What is being asked:
What is needed is an exact transcription of every record.

Saved data entries
____
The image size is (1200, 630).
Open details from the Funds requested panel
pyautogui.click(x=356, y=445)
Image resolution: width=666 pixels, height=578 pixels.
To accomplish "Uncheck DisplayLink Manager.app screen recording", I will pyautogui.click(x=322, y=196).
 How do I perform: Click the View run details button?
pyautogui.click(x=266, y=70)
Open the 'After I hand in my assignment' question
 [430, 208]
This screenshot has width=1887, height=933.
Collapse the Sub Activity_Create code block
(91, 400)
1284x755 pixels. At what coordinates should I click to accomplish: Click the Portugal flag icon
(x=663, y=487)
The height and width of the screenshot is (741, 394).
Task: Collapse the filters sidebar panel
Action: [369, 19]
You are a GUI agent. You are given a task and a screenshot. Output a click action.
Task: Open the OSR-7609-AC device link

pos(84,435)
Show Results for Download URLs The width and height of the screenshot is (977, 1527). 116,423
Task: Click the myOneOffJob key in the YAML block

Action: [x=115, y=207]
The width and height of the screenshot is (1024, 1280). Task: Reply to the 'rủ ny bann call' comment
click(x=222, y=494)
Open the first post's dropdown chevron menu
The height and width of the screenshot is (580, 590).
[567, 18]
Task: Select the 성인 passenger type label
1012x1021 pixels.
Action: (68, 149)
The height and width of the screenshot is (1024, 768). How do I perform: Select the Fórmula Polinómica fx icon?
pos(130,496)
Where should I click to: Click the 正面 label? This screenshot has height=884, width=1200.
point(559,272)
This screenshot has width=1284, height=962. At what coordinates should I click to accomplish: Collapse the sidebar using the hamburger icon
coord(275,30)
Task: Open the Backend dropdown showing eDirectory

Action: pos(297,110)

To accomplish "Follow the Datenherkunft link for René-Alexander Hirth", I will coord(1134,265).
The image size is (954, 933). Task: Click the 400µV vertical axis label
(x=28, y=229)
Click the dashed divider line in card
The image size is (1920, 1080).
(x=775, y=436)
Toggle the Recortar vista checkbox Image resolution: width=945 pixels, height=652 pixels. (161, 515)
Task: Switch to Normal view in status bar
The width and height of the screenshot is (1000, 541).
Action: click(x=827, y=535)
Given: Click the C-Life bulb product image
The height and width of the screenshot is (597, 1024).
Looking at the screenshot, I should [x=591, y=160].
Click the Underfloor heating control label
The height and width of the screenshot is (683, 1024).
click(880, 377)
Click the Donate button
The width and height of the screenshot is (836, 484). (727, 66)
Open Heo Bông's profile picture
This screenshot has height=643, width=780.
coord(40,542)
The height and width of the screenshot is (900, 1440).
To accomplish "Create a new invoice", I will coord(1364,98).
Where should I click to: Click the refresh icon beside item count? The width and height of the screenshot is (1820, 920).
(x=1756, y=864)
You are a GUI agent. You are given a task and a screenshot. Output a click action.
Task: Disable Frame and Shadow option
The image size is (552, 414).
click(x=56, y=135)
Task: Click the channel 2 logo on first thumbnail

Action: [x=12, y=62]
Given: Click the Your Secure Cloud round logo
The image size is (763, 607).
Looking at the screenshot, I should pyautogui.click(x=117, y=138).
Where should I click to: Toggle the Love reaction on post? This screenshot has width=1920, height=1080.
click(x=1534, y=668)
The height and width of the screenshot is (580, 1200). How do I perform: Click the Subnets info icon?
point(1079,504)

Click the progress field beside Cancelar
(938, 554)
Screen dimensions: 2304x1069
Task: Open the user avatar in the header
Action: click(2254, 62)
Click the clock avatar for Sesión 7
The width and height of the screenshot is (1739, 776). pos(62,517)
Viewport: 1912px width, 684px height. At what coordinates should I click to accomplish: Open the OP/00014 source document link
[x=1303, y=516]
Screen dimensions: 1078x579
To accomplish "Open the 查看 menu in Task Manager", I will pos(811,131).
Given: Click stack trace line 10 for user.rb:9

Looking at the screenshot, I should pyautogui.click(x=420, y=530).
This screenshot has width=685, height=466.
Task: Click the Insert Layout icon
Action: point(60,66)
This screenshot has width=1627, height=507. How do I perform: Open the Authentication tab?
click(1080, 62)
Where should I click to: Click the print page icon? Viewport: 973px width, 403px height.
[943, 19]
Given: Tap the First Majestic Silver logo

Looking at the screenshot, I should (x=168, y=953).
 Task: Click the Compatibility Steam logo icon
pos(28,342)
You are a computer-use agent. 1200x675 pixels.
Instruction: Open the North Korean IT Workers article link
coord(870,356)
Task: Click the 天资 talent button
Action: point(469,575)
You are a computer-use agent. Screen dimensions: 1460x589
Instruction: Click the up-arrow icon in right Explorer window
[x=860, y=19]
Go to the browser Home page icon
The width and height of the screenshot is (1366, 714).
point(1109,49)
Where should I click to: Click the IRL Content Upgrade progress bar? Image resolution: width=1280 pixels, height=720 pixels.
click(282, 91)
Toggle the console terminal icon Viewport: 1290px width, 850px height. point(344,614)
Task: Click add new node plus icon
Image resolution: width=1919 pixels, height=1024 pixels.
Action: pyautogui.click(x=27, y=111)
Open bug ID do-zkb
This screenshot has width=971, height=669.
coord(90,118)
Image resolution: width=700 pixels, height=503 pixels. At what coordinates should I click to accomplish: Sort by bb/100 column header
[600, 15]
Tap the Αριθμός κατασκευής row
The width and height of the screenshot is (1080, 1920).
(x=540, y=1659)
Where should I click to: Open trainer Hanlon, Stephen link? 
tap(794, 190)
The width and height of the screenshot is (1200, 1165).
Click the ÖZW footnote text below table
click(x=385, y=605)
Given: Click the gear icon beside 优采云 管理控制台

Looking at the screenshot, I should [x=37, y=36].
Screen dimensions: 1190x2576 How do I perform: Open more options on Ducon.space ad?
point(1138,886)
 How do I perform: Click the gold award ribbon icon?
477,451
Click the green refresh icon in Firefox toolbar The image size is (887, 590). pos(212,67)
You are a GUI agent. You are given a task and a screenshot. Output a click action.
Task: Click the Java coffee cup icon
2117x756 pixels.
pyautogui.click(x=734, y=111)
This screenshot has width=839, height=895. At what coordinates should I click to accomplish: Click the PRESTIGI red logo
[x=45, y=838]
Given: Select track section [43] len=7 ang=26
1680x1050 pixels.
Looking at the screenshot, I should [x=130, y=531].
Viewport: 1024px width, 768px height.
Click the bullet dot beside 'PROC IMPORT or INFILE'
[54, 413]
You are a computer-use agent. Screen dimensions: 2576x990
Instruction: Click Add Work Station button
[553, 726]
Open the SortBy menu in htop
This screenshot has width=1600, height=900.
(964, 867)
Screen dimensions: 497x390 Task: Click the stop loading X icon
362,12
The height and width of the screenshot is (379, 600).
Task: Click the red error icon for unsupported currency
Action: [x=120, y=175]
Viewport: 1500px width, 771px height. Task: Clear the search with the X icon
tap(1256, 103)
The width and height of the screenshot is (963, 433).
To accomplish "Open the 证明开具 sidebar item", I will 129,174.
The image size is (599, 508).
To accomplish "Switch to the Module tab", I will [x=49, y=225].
____
Response below:
The image size is (1200, 630).
Open details from the Funds requested panel
pyautogui.click(x=356, y=445)
Image resolution: width=666 pixels, height=578 pixels.
To accomplish "Uncheck DisplayLink Manager.app screen recording", I will pyautogui.click(x=322, y=196).
 How do I perform: Click the View run details button?
pyautogui.click(x=266, y=70)
Open the 'After I hand in my assignment' question
 [430, 208]
This screenshot has width=1887, height=933.
Collapse the Sub Activity_Create code block
(91, 400)
1284x755 pixels. At what coordinates should I click to accomplish: Click the Portugal flag icon
(x=663, y=487)
The height and width of the screenshot is (741, 394).
Task: Collapse the filters sidebar panel
Action: [369, 19]
You are a GUI agent. You are given a task and a screenshot. Output a click action.
Task: Open the OSR-7609-AC device link

pos(84,435)
Show Results for Download URLs The width and height of the screenshot is (977, 1527). 116,423
Task: Click the myOneOffJob key in the YAML block

Action: [x=115, y=207]
The width and height of the screenshot is (1024, 1280). Task: Reply to the 'rủ ny bann call' comment
click(x=222, y=494)
Open the first post's dropdown chevron menu
The height and width of the screenshot is (580, 590).
[567, 18]
Task: Select the 성인 passenger type label
1012x1021 pixels.
Action: (68, 149)
The height and width of the screenshot is (1024, 768). How do I perform: Select the Fórmula Polinómica fx icon?
pos(130,496)
Where should I click to: Click the 正面 label? This screenshot has height=884, width=1200.
point(559,272)
This screenshot has width=1284, height=962. At what coordinates should I click to accomplish: Collapse the sidebar using the hamburger icon
coord(275,30)
Task: Open the Backend dropdown showing eDirectory

Action: pos(297,110)

To accomplish "Follow the Datenherkunft link for René-Alexander Hirth", I will coord(1134,265).
The image size is (954, 933). Task: Click the 400µV vertical axis label
(x=28, y=229)
Click the dashed divider line in card
The image size is (1920, 1080).
(x=775, y=436)
Toggle the Recortar vista checkbox Image resolution: width=945 pixels, height=652 pixels. (161, 515)
Task: Switch to Normal view in status bar
The width and height of the screenshot is (1000, 541).
Action: click(x=827, y=535)
Given: Click the C-Life bulb product image
The height and width of the screenshot is (597, 1024).
Looking at the screenshot, I should [x=591, y=160].
Click the Underfloor heating control label
The height and width of the screenshot is (683, 1024).
click(880, 377)
Click the Donate button
The width and height of the screenshot is (836, 484). (727, 66)
Open Heo Bông's profile picture
This screenshot has height=643, width=780.
coord(40,542)
The height and width of the screenshot is (900, 1440).
To accomplish "Create a new invoice", I will coord(1364,98).
Where should I click to: Click the refresh icon beside item count? The width and height of the screenshot is (1820, 920).
(x=1756, y=864)
You are a GUI agent. You are given a task and a screenshot. Output a click action.
Task: Disable Frame and Shadow option
The image size is (552, 414).
click(x=56, y=135)
Task: Click the channel 2 logo on first thumbnail

Action: [x=12, y=62]
Given: Click the Your Secure Cloud round logo
The image size is (763, 607).
Looking at the screenshot, I should pyautogui.click(x=117, y=138).
Where should I click to: Toggle the Love reaction on post? This screenshot has width=1920, height=1080.
click(x=1534, y=668)
The height and width of the screenshot is (580, 1200). How do I perform: Click the Subnets info icon?
point(1079,504)

Click the progress field beside Cancelar
(938, 554)
Screen dimensions: 2304x1069
Task: Open the user avatar in the header
Action: click(2254, 62)
Click the clock avatar for Sesión 7
The width and height of the screenshot is (1739, 776). pos(62,517)
Viewport: 1912px width, 684px height. At what coordinates should I click to accomplish: Open the OP/00014 source document link
[x=1303, y=516]
Screen dimensions: 1078x579
To accomplish "Open the 查看 menu in Task Manager", I will pos(811,131).
Given: Click stack trace line 10 for user.rb:9

Looking at the screenshot, I should pyautogui.click(x=420, y=530).
This screenshot has width=685, height=466.
Task: Click the Insert Layout icon
Action: point(60,66)
This screenshot has width=1627, height=507. How do I perform: Open the Authentication tab?
click(1080, 62)
Where should I click to: Click the print page icon? Viewport: 973px width, 403px height.
[943, 19]
Given: Tap the First Majestic Silver logo

Looking at the screenshot, I should (x=168, y=953).
 Task: Click the Compatibility Steam logo icon
pos(28,342)
You are a computer-use agent. 1200x675 pixels.
Instruction: Open the North Korean IT Workers article link
coord(870,356)
Task: Click the 天资 talent button
Action: point(469,575)
You are a computer-use agent. Screen dimensions: 1460x589
Instruction: Click the up-arrow icon in right Explorer window
[x=860, y=19]
Go to the browser Home page icon
The width and height of the screenshot is (1366, 714).
point(1109,49)
Where should I click to: Click the IRL Content Upgrade progress bar? Image resolution: width=1280 pixels, height=720 pixels.
click(282, 91)
Toggle the console terminal icon Viewport: 1290px width, 850px height. point(344,614)
Task: Click add new node plus icon
Image resolution: width=1919 pixels, height=1024 pixels.
Action: pyautogui.click(x=27, y=111)
Open bug ID do-zkb
This screenshot has width=971, height=669.
coord(90,118)
Image resolution: width=700 pixels, height=503 pixels. At what coordinates should I click to accomplish: Sort by bb/100 column header
[600, 15]
Tap the Αριθμός κατασκευής row
The width and height of the screenshot is (1080, 1920).
(x=540, y=1659)
Where should I click to: Open trainer Hanlon, Stephen link? 
tap(794, 190)
The width and height of the screenshot is (1200, 1165).
Click the ÖZW footnote text below table
click(x=385, y=605)
Given: Click the gear icon beside 优采云 管理控制台

Looking at the screenshot, I should [x=37, y=36].
Screen dimensions: 1190x2576 How do I perform: Open more options on Ducon.space ad?
point(1138,886)
 How do I perform: Click the gold award ribbon icon?
477,451
Click the green refresh icon in Firefox toolbar The image size is (887, 590). pos(212,67)
You are a GUI agent. You are given a task and a screenshot. Output a click action.
Task: Click the Java coffee cup icon
2117x756 pixels.
pyautogui.click(x=734, y=111)
This screenshot has width=839, height=895. At what coordinates should I click to accomplish: Click the PRESTIGI red logo
[x=45, y=838]
Given: Select track section [43] len=7 ang=26
1680x1050 pixels.
Looking at the screenshot, I should [x=130, y=531].
Viewport: 1024px width, 768px height.
Click the bullet dot beside 'PROC IMPORT or INFILE'
[54, 413]
You are a computer-use agent. Screen dimensions: 2576x990
Instruction: Click Add Work Station button
[553, 726]
Open the SortBy menu in htop
This screenshot has width=1600, height=900.
(964, 867)
Screen dimensions: 497x390 Task: Click the stop loading X icon
362,12
The height and width of the screenshot is (379, 600).
Task: Click the red error icon for unsupported currency
Action: [x=120, y=175]
Viewport: 1500px width, 771px height. Task: Clear the search with the X icon
tap(1256, 103)
The width and height of the screenshot is (963, 433).
To accomplish "Open the 证明开具 sidebar item", I will 129,174.
The image size is (599, 508).
To accomplish "Switch to the Module tab", I will [x=49, y=225].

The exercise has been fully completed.